Re: Fallacy of ignoring program-survival bias

…you have a small biotech that had what appear to be good Phase II results -- which are hardly conclusive but certainly encouraging -- and then you have enrollment data, Phase III trial parameters, and a good (if not great) sense of likely survival for the control arm. Then you assume that the drug is performing consistent with its Phase II performance, and you get modeling outcomes that are consistent with the trial progress to date (e.g. with guidance from the company on when data should be available or when an interim trigger will be met or simply vis-a-vis how much time has gone by). In such a case, I think you have reasons to become bullish…

The fallacy in the above is the text I highlighted in bold. Because of program-survival bias, investors should absolutely not assume that phase-3 performance will be consistent with phase-2.

The modeling error from neglecting to take into account program-survival bias is essentially what iwfal’s exercise was about. Yet, over and over, many biotech investors continue to neglect program-survival bias to their detriment. Regards, Dew

[iwfal]

But there seems to be a pat attitude on this board that this particular DD tool is flatly invalid -- "the numbers game never works" --

While I agree that there are some who say that the numbers game (modelling enrollment and comparing to "comparable" historical trials and then inferring it is going long due to excess treatment survival) I am more undecided. But that said, I have yet to find an example where the trial went so much longer than historicals that it significantly reduced risk of investment.
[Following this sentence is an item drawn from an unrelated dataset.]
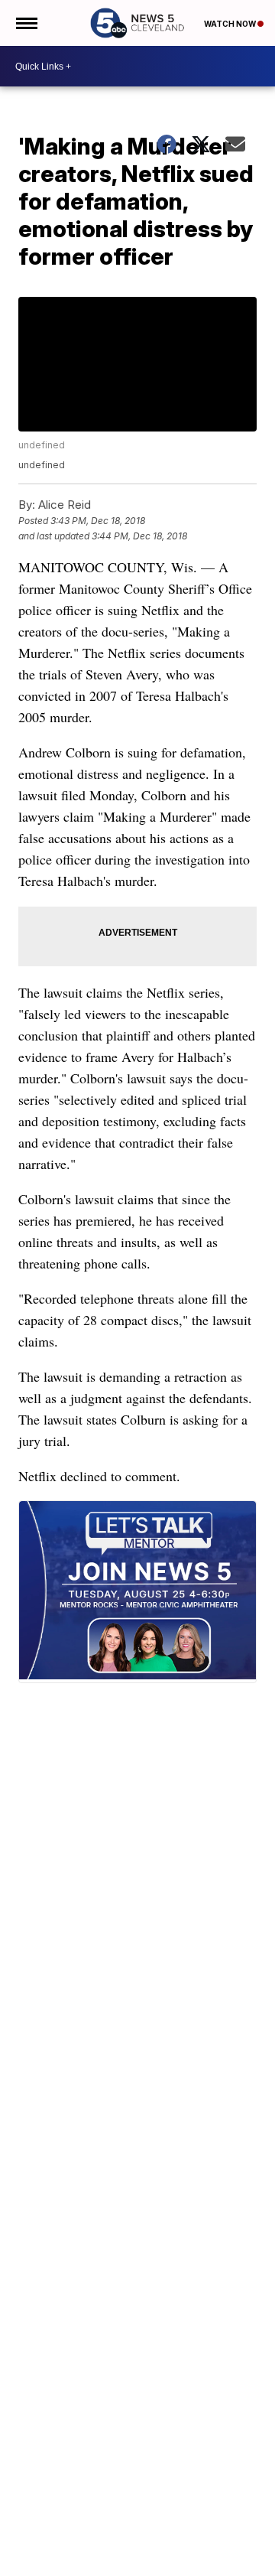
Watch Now (230, 23)
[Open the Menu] (25, 23)
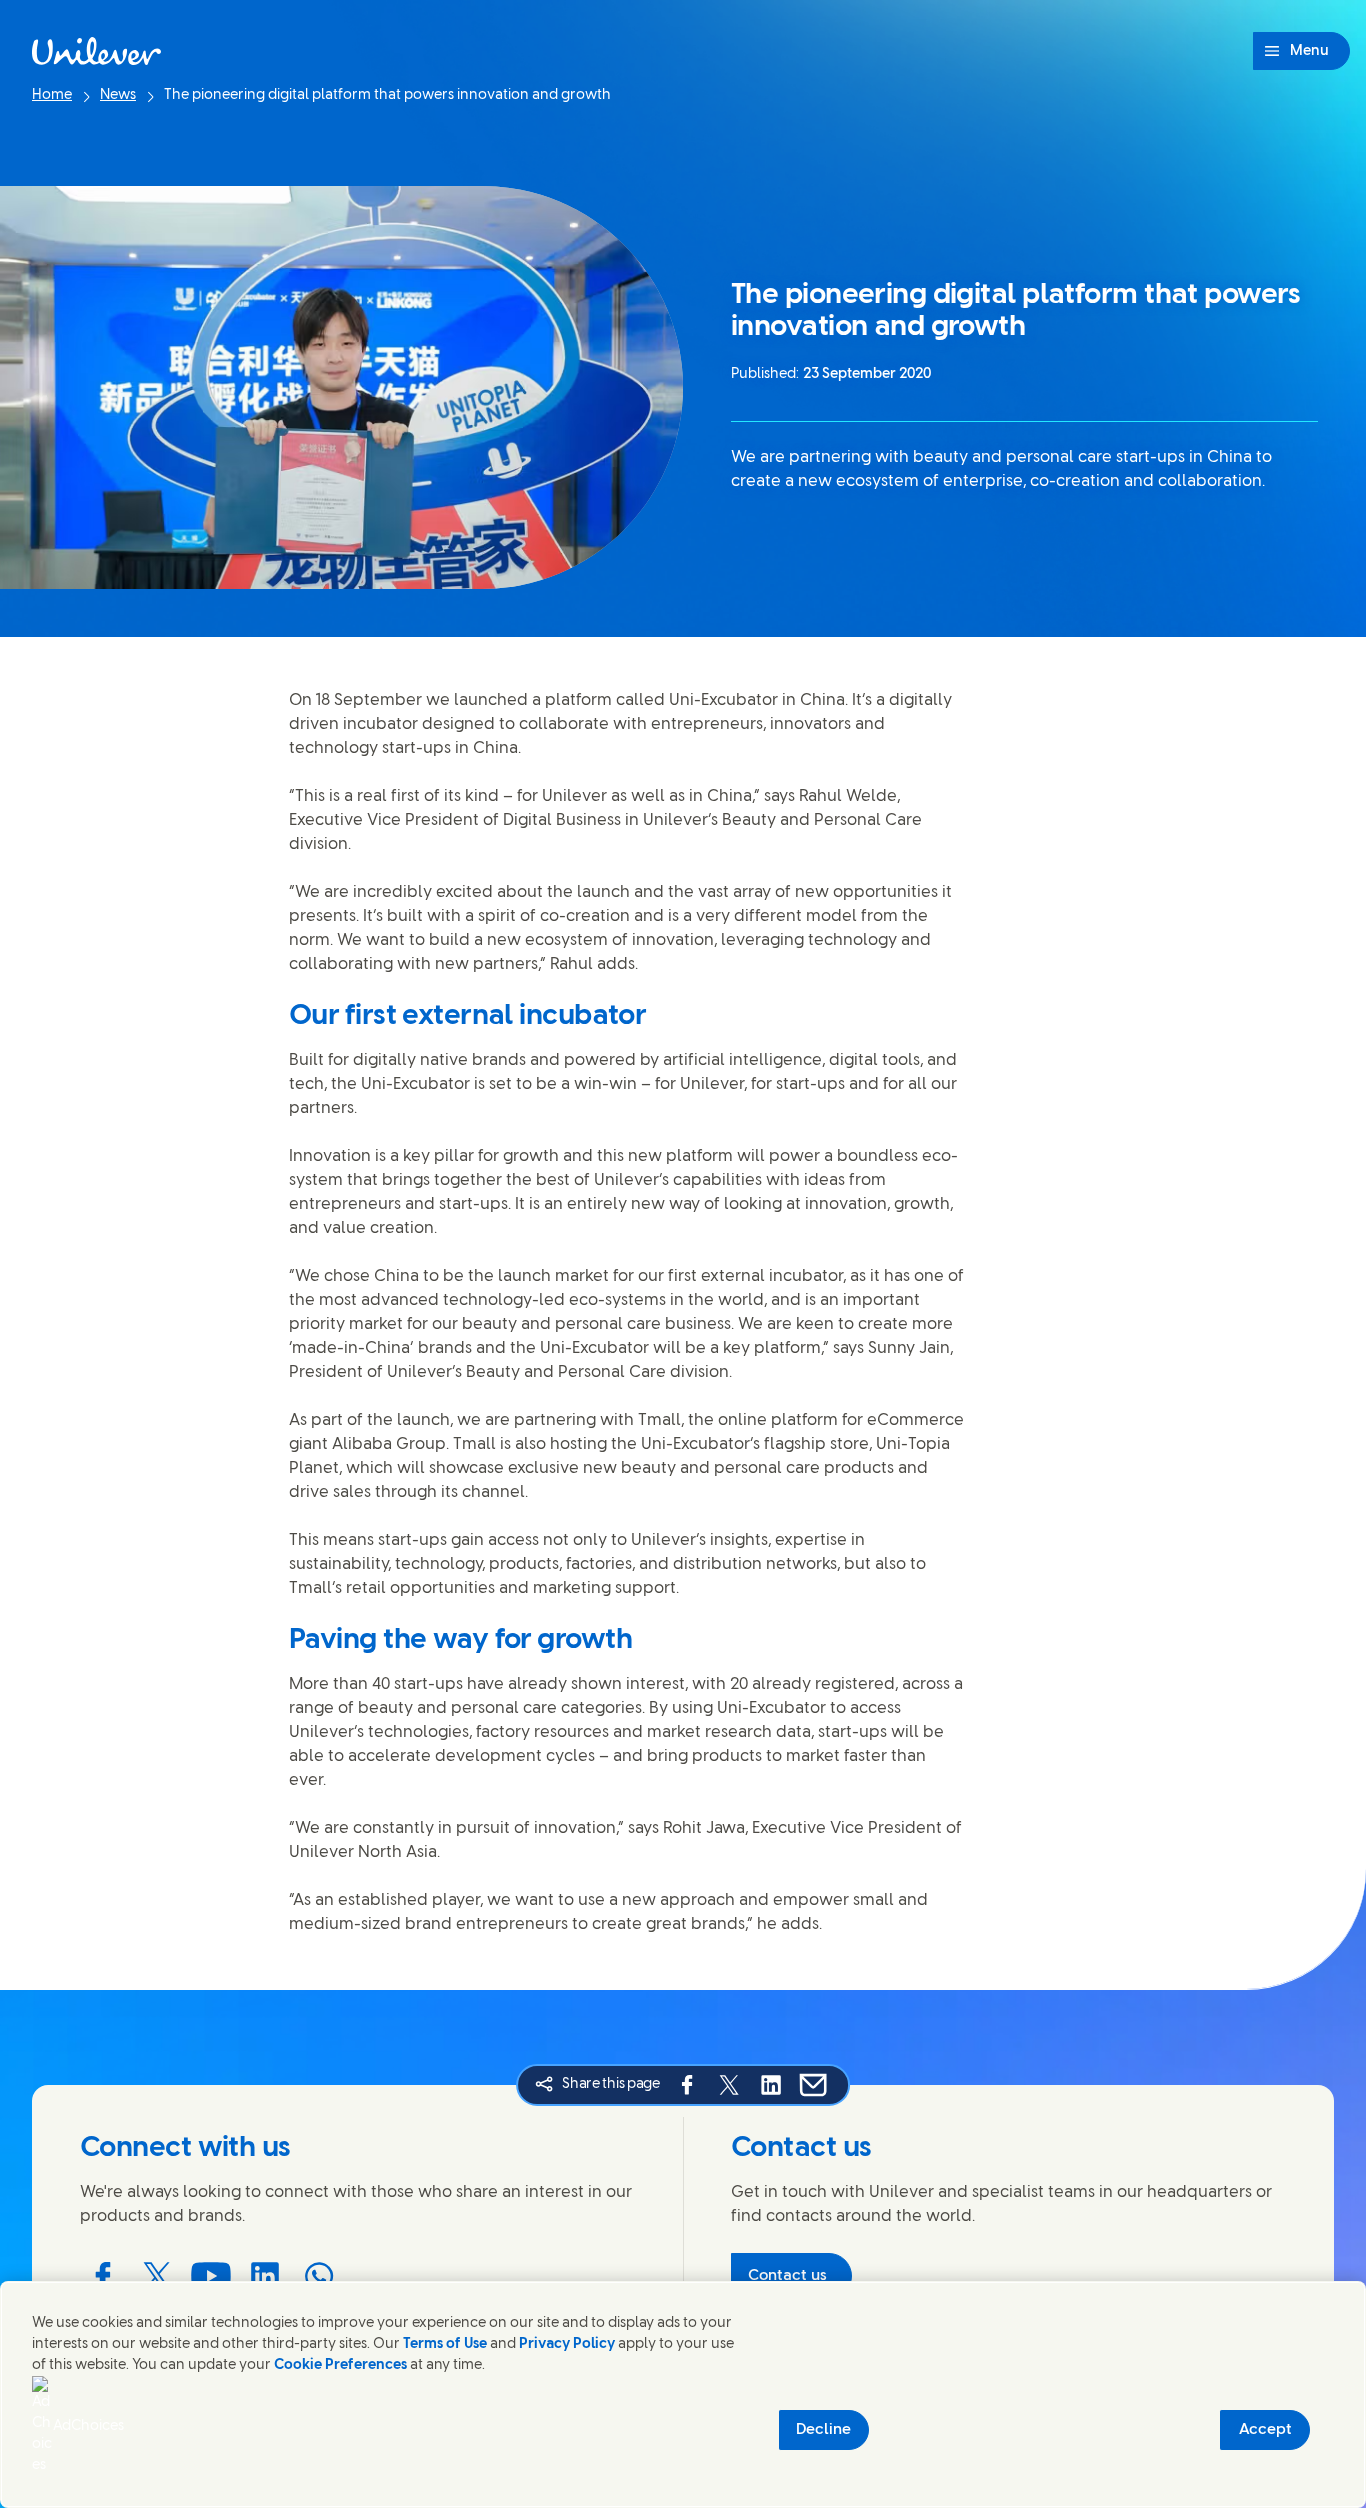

Take, for example, your recent CSLN example - you have two trials (or studies) with protocols that differ at least somewhat from each other and from the CSLN protocol and have a WILD disparity in Median PFS. Statistics says that two samples (of medians) that far different implies wild uncertainty in what the placebo median is likely to be for your trial. The p value you get from that kind of analysis is very poor - like 0.5 - until the blended survival of the CSLN trial gets to somewhere over 100 months or so. Yes, you can better match the protocols - but the uncertainty in that too is very large (as demonstrated by the large numbers case-matched trials that failed in ph iii).

Even ONTY, with 5 or 6 arguably comparable trials, has significant disparity in medians - at best any such inferring would have to be considered to have a p value of, at best 0.2 or worse. And worse than that if you note that the more comparable trials tend to have the longer medians.

Finally note that each of the above WAG p values is before correcting for PSB (or if it makes you feel better to think of it in more conventionally - the Base Rate Fallacy). After such correction I think it can pretty definitely be said that the analysis of blended survival going long isn't adding much.


The closest I have yet to see of a trial looking long is AVEO - but they'll have to go a bit longer before I'd say it meaningfully increases the odds of success.